* **EXCERPT TO READ**
=-=-=-=-=

Monday, October 12, 2020

The last couple of months I was in the service I slowed down a bit.

I didn't become a goof-off or a slacker but I do recall I didn't still have that hard charging spirit that got me promoted ahead of my peers.

I had seen too much of a system that seemed to pnish people for being good at their jobs. All too often I would hear someone up the chain tell Top to 'put a good man on it' and find myself in charge of some dopey detail or other task. 

A fellow Sp/5 put it very accurately. He said, "The duds get over."

When he said that he was 100% spot on. The duds DID get over.

Looking back on it things ere that way because most of the staff and platoon sergeants were too lazy to get off their asses and actuallly lead some of those people. It was easier just to let them hide out and avoid much of the drudgery.

Of course the duds didn't get promotions but they didn't have to bust their asses too much, either. 

I remember two details that I led cleaning up trash in the field. There was certainly no shortage of it. An infantry battalion in a day or two can create a pretty good collection of C-ration cans and boxes and although the BnCO gives orders to keep the perimeter clean an awful lot of stuff gets by.

The first time I got assigned this job I was assigned three good men, a Jeep and a trailer. We went down gathered a trailerload of trash and headed on back into garrison. We were back in time for noon chow and I reported to Top immediately. I told him I wanted to give the three guys the resst of the day off because they didn't fritter around. They got the job done quickly and did a good job.

Done deal. I went to the mess hall and told the guys thay had the afternoon off.

A while later the detail came around again. It rotated between several battalions and every few months our battalion would get it and the BnCO would give it to Headquarters Battery, where I was located.

Top assigned me to it the second time and for some reason lost in time I was given two duds and a halfway decent guy to get the job done.

All three of them heard that I had given the last group the afternoon off. They were looking forward to the same thing. Instead I made it clear to them that this could be either a half day job or a two or three day job and it was up to them. 

They started to complain and I told them that it was going to be done, and done well and when it was done they could go home.

The two duds lookedd at each other and the other guy looked at them and said he had no intention of spending the entire day out in the boonies and we had best just do it, and get it done and over with.

I suppose the man's size and ability with his fists made some of the difference but the two duds buckled down and got it done.

Again, we were in by noon and I reported to Top. He asked me how I had managed to get the two of them to get the job done. I told him that I had given them no choice and I was willing to spend days out there until it was done. I also mentioned that the third guy, the worker was pretty good with his fists. Top grinned.

That left me with a craw in my throat because I was doing the job that the staff and platoon sergeants were supposed to do. They should have motivated those two a long time earlier.

Of coursse, the two duds went back to being duds the second we returned because their platoon sergeants would let them but I did manage to get a day's work out of the pair.

Still, a number of things like that soured me on the army and when I became a short timer I wasn't quite as motivated as I had been.

There was a field problem when I was down to about three weeks and I squirmed out of it. It would have been a waste of everyone's time, the Army's and mine. I would have returned to the battery after the field exercise and started clearing post the next day. 

What's interesting is that my First Sergeant knew how I squirmed out and quietly told me he thoought I was pretty slick. 

I drank a bunch of quinine (tonic) water and ate a bunch of poppy seeds the night before a drug test and promptly popped hot and was pulled to the hospital for further testing that proved I was clean.

The trip to the hospital saved me. I spent the time the battery was in the field manning the phones in the barracks along with another couple of guys on light duty.

Anyway I was a decent soldier but I couldn't see making a career of it at the time.

=-=-=-=-=

Dataset records:
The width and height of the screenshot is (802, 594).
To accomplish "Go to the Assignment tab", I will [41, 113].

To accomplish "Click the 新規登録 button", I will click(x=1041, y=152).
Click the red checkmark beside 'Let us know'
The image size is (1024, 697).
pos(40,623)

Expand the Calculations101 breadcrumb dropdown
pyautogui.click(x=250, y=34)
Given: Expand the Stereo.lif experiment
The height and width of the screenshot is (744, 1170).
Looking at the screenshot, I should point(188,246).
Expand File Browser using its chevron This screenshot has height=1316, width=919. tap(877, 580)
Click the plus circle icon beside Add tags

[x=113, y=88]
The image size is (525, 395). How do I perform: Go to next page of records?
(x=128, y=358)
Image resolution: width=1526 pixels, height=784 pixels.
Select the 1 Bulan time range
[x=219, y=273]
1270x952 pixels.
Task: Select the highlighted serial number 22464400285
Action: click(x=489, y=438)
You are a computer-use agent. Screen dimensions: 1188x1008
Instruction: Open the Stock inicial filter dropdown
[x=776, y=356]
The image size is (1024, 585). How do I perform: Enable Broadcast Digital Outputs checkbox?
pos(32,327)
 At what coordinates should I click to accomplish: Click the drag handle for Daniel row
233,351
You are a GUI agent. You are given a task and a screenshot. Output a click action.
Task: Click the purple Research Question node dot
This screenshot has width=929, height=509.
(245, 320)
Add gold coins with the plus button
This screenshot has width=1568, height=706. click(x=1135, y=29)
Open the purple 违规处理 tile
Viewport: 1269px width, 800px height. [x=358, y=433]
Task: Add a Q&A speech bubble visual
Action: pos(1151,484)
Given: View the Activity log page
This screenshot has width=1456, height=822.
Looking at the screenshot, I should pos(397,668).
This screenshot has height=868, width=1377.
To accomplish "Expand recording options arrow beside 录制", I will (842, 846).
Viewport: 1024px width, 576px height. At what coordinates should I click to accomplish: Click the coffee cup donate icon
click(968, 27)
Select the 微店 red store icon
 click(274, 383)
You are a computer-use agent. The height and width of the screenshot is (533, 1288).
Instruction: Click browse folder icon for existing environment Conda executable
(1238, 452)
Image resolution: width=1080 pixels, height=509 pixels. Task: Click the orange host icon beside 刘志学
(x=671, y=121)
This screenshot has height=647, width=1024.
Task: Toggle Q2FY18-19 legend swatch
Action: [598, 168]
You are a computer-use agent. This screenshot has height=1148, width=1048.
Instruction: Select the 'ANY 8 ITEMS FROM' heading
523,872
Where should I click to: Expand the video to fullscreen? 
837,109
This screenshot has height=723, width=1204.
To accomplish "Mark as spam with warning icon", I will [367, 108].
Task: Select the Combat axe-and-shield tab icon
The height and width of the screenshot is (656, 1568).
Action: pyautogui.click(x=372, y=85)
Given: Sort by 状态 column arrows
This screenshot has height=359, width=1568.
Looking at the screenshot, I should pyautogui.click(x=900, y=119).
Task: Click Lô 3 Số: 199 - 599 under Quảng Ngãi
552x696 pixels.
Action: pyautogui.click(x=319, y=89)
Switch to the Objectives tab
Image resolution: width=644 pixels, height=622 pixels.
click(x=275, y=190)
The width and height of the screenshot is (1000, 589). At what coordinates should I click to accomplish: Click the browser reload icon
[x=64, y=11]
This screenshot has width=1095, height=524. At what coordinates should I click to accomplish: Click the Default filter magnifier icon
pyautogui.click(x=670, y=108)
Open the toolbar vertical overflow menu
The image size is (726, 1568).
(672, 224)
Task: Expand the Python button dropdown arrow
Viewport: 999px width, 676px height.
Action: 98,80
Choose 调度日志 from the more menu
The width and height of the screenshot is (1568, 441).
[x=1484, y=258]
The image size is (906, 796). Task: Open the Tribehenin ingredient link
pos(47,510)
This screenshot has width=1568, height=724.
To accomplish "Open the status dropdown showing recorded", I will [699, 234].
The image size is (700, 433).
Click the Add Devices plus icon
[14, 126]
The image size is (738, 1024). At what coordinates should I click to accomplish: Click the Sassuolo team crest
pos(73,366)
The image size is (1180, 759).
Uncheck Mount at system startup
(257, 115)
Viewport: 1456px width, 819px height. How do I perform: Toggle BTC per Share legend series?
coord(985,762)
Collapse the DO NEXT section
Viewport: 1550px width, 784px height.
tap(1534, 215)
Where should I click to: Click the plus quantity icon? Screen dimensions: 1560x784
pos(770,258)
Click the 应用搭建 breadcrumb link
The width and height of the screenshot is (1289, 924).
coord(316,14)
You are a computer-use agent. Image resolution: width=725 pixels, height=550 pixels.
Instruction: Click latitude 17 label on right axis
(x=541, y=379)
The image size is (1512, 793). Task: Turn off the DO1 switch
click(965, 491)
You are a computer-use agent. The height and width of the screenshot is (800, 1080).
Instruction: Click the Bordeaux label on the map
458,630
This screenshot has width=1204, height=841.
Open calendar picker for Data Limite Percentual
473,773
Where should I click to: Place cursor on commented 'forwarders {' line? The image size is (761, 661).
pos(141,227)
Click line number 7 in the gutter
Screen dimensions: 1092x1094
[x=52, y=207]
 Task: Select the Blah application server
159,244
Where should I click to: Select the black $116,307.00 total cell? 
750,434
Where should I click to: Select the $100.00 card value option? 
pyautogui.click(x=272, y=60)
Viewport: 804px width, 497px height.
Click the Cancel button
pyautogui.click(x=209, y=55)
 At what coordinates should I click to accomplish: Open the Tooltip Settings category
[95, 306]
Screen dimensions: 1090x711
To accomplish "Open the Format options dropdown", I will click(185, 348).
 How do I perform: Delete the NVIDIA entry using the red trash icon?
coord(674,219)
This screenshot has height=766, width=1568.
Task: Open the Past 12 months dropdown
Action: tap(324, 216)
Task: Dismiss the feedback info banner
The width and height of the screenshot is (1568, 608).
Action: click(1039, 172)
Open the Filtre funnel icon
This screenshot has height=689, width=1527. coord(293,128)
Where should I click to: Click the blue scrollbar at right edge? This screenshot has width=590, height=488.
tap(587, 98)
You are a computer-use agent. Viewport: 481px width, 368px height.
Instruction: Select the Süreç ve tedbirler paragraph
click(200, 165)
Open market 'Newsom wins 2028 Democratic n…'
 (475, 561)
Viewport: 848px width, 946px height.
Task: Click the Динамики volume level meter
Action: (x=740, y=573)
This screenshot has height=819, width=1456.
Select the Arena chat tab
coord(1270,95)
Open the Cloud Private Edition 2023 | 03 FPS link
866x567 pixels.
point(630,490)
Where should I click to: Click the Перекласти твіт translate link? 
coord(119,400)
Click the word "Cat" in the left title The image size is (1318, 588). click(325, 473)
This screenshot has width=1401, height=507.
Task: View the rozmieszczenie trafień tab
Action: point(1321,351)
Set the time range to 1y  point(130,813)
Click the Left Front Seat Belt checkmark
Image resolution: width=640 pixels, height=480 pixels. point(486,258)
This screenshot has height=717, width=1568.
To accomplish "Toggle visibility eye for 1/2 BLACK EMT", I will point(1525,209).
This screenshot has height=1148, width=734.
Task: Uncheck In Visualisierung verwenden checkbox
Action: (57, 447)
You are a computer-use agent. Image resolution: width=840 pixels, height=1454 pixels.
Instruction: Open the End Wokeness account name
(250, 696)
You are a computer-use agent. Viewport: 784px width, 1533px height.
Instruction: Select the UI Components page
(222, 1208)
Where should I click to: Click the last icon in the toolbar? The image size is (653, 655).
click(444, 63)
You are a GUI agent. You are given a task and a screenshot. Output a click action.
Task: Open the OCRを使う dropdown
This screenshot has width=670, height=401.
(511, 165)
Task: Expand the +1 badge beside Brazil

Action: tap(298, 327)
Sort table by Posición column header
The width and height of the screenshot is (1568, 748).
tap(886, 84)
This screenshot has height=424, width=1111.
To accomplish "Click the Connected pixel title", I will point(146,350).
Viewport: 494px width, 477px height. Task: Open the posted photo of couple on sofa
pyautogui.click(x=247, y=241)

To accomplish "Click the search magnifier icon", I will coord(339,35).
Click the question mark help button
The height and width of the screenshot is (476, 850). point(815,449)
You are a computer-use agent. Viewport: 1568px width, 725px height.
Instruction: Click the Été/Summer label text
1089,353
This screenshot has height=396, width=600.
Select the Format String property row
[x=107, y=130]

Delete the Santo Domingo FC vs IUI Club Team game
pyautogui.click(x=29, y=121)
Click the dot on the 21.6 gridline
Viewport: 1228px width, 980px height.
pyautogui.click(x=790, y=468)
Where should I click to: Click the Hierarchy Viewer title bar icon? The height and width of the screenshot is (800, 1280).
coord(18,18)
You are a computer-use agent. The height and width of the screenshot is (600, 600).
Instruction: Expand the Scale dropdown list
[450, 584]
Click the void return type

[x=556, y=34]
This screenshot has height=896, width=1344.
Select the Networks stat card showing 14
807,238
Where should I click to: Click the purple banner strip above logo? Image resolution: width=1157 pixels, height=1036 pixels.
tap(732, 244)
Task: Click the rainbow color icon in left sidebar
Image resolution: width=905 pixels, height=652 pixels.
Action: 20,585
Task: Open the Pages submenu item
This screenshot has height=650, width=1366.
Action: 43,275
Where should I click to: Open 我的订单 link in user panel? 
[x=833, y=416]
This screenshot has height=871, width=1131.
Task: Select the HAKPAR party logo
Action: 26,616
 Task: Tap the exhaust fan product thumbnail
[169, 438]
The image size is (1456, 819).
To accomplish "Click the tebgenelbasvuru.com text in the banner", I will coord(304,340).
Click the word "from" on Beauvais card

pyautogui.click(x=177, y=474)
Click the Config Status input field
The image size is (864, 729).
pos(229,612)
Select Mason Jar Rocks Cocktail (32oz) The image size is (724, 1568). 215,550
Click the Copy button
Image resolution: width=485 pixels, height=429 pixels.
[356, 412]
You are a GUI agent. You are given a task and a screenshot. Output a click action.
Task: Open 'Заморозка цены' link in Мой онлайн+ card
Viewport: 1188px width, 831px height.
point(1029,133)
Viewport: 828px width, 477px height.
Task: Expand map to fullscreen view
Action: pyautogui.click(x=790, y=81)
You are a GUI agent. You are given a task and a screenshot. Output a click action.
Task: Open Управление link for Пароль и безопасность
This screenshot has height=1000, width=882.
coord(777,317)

=-=-=-=-=

* **WHAT YOU SHOULD DO**
Restate the army memoir from "Top assigned me" up to and including "got it done.", replacing "boonies" with "woods".

* **ANSWER TO THIS EXERCISE**
Top assigned me to it the second time and for some reason lost in time I was given two duds and a halfway decent guy to get the job done.

All three of them heard that I had given the last group the afternoon off. They were looking forward to the same thing. Instead I made it clear to them that this could be either a half day job or a two or three day job and it was up to them. 

They started to complain and I told them that it was going to be done, and done well and when it was done they could go home.

The two duds lookedd at each other and the other guy looked at them and said he had no intention of spending the entire day out in the woods and we had best just do it, and get it done and over with.

I suppose the man's size and ability with his fists made some of the difference but the two duds buckled down and got it done.